▶ To do:
Continue the passage on pain severity in lung cancer patients, picking up right after its final sentence.

▶ Document segment:
According to the findings, 67.2% of patients had moderate pain, 18.8% had mild pain, and 14.1% experienced severe pain. In the study by Di Maio et al. on patients with lung cancer, the level of pain reported was as follows: 42% mild pain, 7% severe pain, and 25% moderate pain (29). In the study by Nishiura et al. (30), in the group of patients suffering from lung cancer, mean ± SD of pain severity in patients with sleep insomnia was 27.2 (26.2), while in the group without sleep insomnia, it was 8.7 (15.8); in the study by Hoffman et al. (32), 55 (69%) of 80 examined patients had pain; in the study by Zhang et al. on patients suffering from lung cancer, 242 (45.4%) had experienced pain along their cancer, and 129 (24.2%) had reported pain over the past 24 hours. Furthermore, according to the classification of the BPI-SF questionnaire, 76 (58.9%) of patients had mild pain, 46 (35.7%) experienced moderate pain, and 7 (5.4%) reported severe pain (35). The results of the mentioned studies have concurred with the present research regarding the existence of pain in patients with lung cancer.

▶ Data section:
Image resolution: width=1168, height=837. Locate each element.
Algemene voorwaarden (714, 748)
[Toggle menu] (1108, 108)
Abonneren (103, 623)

▶ Response to this task:
In the present study, no relationship was found between any dimensions of the attitude to pain questionnaire and severity of pain. However, in the study by Najafi Ghezeljeh and Hosseini there was a relationship between perceived control over pain and attitude to pain (5). Further, in the qualitative study of Orujlu et al., managerial obstacles of patient pain with cancer included acceptance and tolerance of pain, low awareness of patients about pain management methods, negative attitude to painkillers, as well as neglecting pain management (36). In the study by Sukrueangkul et al., the patients who demanded to use painkillers believed that these drugs could help mitigate the symptoms, reducing the complications, and prolonging the patient's life (37). The differences between this study and the mentioned ones can be assigned to the diversity in the number and cultural status of the examined societies, which may affect the pain severity.
5.1. Conclusions
In this study, there was no relationship between pain severity and attitude to pain, which may have been due to the small sample size or the specificity of the study in the group of patients with lung cancer. Accordingly, conducting further studies in this regard with a larger sample size is suggested.